▸ What is needed
The listing that follows should be copied in full, exactly as written.
◆ ◆ ◆
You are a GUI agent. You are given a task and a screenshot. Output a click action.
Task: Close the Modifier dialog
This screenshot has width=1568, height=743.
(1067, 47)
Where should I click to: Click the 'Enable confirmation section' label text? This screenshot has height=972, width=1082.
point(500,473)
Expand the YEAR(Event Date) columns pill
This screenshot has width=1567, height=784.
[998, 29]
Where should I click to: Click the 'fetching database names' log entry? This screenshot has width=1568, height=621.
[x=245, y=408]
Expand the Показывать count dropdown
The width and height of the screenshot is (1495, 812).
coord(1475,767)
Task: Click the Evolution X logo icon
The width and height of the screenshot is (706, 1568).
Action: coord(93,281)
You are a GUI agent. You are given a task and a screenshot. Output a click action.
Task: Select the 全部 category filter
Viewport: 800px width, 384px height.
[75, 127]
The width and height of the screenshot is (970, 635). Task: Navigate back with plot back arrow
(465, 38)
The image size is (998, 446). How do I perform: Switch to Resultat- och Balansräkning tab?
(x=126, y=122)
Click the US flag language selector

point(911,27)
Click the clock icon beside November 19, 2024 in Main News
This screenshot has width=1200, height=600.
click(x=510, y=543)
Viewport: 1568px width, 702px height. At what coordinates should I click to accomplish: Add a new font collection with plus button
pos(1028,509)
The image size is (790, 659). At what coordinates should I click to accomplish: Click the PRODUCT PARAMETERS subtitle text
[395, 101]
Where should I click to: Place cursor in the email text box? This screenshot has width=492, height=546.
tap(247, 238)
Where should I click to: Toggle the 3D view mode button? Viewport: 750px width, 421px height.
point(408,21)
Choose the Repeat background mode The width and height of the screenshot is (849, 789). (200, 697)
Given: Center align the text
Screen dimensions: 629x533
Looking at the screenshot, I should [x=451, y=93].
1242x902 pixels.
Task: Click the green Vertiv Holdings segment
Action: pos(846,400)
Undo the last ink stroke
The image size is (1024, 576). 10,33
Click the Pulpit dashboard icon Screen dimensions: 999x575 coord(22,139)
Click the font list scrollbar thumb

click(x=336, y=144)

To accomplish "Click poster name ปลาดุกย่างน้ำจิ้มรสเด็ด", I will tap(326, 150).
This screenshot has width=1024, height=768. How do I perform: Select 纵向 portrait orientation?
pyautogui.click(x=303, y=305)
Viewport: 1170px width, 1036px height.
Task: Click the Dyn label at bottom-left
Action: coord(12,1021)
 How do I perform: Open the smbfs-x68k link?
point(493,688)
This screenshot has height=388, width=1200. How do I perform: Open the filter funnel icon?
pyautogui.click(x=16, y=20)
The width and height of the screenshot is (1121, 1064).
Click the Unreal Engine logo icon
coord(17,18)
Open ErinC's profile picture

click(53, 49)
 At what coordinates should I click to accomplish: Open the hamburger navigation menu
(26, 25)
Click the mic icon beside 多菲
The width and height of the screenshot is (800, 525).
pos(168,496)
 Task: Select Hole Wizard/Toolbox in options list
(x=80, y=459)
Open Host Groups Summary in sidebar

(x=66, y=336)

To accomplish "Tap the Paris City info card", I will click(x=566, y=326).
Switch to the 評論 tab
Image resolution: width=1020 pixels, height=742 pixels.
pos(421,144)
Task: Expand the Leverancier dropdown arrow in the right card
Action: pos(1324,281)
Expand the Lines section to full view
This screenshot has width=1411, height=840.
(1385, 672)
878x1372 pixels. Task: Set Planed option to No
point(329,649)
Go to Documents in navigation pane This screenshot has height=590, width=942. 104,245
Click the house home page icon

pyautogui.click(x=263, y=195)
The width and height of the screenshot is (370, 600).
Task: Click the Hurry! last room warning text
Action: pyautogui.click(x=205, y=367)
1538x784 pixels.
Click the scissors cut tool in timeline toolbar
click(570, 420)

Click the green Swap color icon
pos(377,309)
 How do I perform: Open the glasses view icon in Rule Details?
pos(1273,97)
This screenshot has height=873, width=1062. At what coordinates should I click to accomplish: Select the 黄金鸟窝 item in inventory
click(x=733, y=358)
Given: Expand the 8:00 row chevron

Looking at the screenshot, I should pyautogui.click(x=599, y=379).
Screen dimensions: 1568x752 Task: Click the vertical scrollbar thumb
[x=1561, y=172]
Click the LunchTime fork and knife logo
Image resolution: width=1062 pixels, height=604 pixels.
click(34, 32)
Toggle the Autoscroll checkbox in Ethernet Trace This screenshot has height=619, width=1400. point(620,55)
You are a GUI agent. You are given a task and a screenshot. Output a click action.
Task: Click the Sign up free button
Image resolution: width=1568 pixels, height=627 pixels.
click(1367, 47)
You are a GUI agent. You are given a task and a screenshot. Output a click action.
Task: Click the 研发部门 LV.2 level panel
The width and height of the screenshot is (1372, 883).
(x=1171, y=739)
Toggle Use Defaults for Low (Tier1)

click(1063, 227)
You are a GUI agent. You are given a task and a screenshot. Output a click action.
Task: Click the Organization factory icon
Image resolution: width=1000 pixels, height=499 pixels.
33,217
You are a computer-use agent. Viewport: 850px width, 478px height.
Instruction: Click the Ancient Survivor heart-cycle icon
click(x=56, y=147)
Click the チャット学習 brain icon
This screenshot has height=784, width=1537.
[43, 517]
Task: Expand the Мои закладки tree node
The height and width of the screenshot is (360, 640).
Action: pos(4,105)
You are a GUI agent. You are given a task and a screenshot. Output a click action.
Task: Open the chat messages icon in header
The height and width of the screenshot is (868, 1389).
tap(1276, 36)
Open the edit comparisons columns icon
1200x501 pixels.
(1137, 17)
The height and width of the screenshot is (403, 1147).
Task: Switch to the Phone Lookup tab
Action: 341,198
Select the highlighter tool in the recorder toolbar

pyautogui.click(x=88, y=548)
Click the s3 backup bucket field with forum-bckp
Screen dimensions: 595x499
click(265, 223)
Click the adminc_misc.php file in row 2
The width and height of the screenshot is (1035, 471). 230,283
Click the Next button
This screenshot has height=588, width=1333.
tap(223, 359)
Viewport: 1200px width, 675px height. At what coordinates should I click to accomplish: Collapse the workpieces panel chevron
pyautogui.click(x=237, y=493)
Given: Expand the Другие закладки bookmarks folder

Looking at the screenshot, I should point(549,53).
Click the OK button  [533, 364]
◆ ◆ ◆
▸ Worked solution
You are a GUI agent. You are given a task and a screenshot. Output a click action.
Task: Close the Modifier dialog
This screenshot has width=1568, height=743.
(1067, 47)
Where should I click to: Click the 'Enable confirmation section' label text? This screenshot has height=972, width=1082.
point(500,473)
Expand the YEAR(Event Date) columns pill
This screenshot has width=1567, height=784.
[998, 29]
Where should I click to: Click the 'fetching database names' log entry? This screenshot has width=1568, height=621.
[x=245, y=408]
Expand the Показывать count dropdown
The width and height of the screenshot is (1495, 812).
coord(1475,767)
Task: Click the Evolution X logo icon
The width and height of the screenshot is (706, 1568).
Action: coord(93,281)
You are a GUI agent. You are given a task and a screenshot. Output a click action.
Task: Select the 全部 category filter
Viewport: 800px width, 384px height.
[75, 127]
The width and height of the screenshot is (970, 635). Task: Navigate back with plot back arrow
(465, 38)
The image size is (998, 446). How do I perform: Switch to Resultat- och Balansräkning tab?
(x=126, y=122)
Click the US flag language selector

point(911,27)
Click the clock icon beside November 19, 2024 in Main News
This screenshot has width=1200, height=600.
click(x=510, y=543)
Viewport: 1568px width, 702px height. At what coordinates should I click to accomplish: Add a new font collection with plus button
pos(1028,509)
The image size is (790, 659). At what coordinates should I click to accomplish: Click the PRODUCT PARAMETERS subtitle text
[395, 101]
Where should I click to: Place cursor in the email text box? This screenshot has width=492, height=546.
tap(247, 238)
Where should I click to: Toggle the 3D view mode button? Viewport: 750px width, 421px height.
point(408,21)
Choose the Repeat background mode The width and height of the screenshot is (849, 789). (200, 697)
Given: Center align the text
Screen dimensions: 629x533
Looking at the screenshot, I should [x=451, y=93].
1242x902 pixels.
Task: Click the green Vertiv Holdings segment
Action: pos(846,400)
Undo the last ink stroke
The image size is (1024, 576). 10,33
Click the Pulpit dashboard icon Screen dimensions: 999x575 coord(22,139)
Click the font list scrollbar thumb

click(x=336, y=144)

To accomplish "Click poster name ปลาดุกย่างน้ำจิ้มรสเด็ด", I will tap(326, 150).
This screenshot has width=1024, height=768. How do I perform: Select 纵向 portrait orientation?
pyautogui.click(x=303, y=305)
Viewport: 1170px width, 1036px height.
Task: Click the Dyn label at bottom-left
Action: coord(12,1021)
 How do I perform: Open the smbfs-x68k link?
point(493,688)
This screenshot has height=388, width=1200. How do I perform: Open the filter funnel icon?
pyautogui.click(x=16, y=20)
The width and height of the screenshot is (1121, 1064).
Click the Unreal Engine logo icon
coord(17,18)
Open ErinC's profile picture

click(53, 49)
 At what coordinates should I click to accomplish: Open the hamburger navigation menu
(26, 25)
Click the mic icon beside 多菲
The width and height of the screenshot is (800, 525).
pos(168,496)
 Task: Select Hole Wizard/Toolbox in options list
(x=80, y=459)
Open Host Groups Summary in sidebar

(x=66, y=336)

To accomplish "Tap the Paris City info card", I will click(x=566, y=326).
Switch to the 評論 tab
Image resolution: width=1020 pixels, height=742 pixels.
pos(421,144)
Task: Expand the Leverancier dropdown arrow in the right card
Action: pos(1324,281)
Expand the Lines section to full view
This screenshot has width=1411, height=840.
(1385, 672)
878x1372 pixels. Task: Set Planed option to No
point(329,649)
Go to Documents in navigation pane This screenshot has height=590, width=942. 104,245
Click the house home page icon

pyautogui.click(x=263, y=195)
The width and height of the screenshot is (370, 600).
Task: Click the Hurry! last room warning text
Action: pyautogui.click(x=205, y=367)
1538x784 pixels.
Click the scissors cut tool in timeline toolbar
click(570, 420)

Click the green Swap color icon
pos(377,309)
 How do I perform: Open the glasses view icon in Rule Details?
pos(1273,97)
This screenshot has height=873, width=1062. At what coordinates should I click to accomplish: Select the 黄金鸟窝 item in inventory
click(x=733, y=358)
Given: Expand the 8:00 row chevron

Looking at the screenshot, I should pyautogui.click(x=599, y=379).
Screen dimensions: 1568x752 Task: Click the vertical scrollbar thumb
[x=1561, y=172]
Click the LunchTime fork and knife logo
Image resolution: width=1062 pixels, height=604 pixels.
click(34, 32)
Toggle the Autoscroll checkbox in Ethernet Trace This screenshot has height=619, width=1400. point(620,55)
You are a GUI agent. You are given a task and a screenshot. Output a click action.
Task: Click the Sign up free button
Image resolution: width=1568 pixels, height=627 pixels.
click(1367, 47)
You are a GUI agent. You are given a task and a screenshot. Output a click action.
Task: Click the 研发部门 LV.2 level panel
The width and height of the screenshot is (1372, 883).
(x=1171, y=739)
Toggle Use Defaults for Low (Tier1)

click(1063, 227)
You are a GUI agent. You are given a task and a screenshot. Output a click action.
Task: Click the Organization factory icon
Image resolution: width=1000 pixels, height=499 pixels.
33,217
You are a computer-use agent. Viewport: 850px width, 478px height.
Instruction: Click the Ancient Survivor heart-cycle icon
click(x=56, y=147)
Click the チャット学習 brain icon
This screenshot has height=784, width=1537.
[43, 517]
Task: Expand the Мои закладки tree node
The height and width of the screenshot is (360, 640).
Action: pos(4,105)
You are a GUI agent. You are given a task and a screenshot. Output a click action.
Task: Open the chat messages icon in header
The height and width of the screenshot is (868, 1389).
tap(1276, 36)
Open the edit comparisons columns icon
1200x501 pixels.
(1137, 17)
The height and width of the screenshot is (403, 1147).
Task: Switch to the Phone Lookup tab
Action: 341,198
Select the highlighter tool in the recorder toolbar

pyautogui.click(x=88, y=548)
Click the s3 backup bucket field with forum-bckp
Screen dimensions: 595x499
click(265, 223)
Click the adminc_misc.php file in row 2
The width and height of the screenshot is (1035, 471). 230,283
Click the Next button
This screenshot has height=588, width=1333.
tap(223, 359)
Viewport: 1200px width, 675px height. At what coordinates should I click to accomplish: Collapse the workpieces panel chevron
pyautogui.click(x=237, y=493)
Given: Expand the Другие закладки bookmarks folder

Looking at the screenshot, I should point(549,53).
Click the OK button  [533, 364]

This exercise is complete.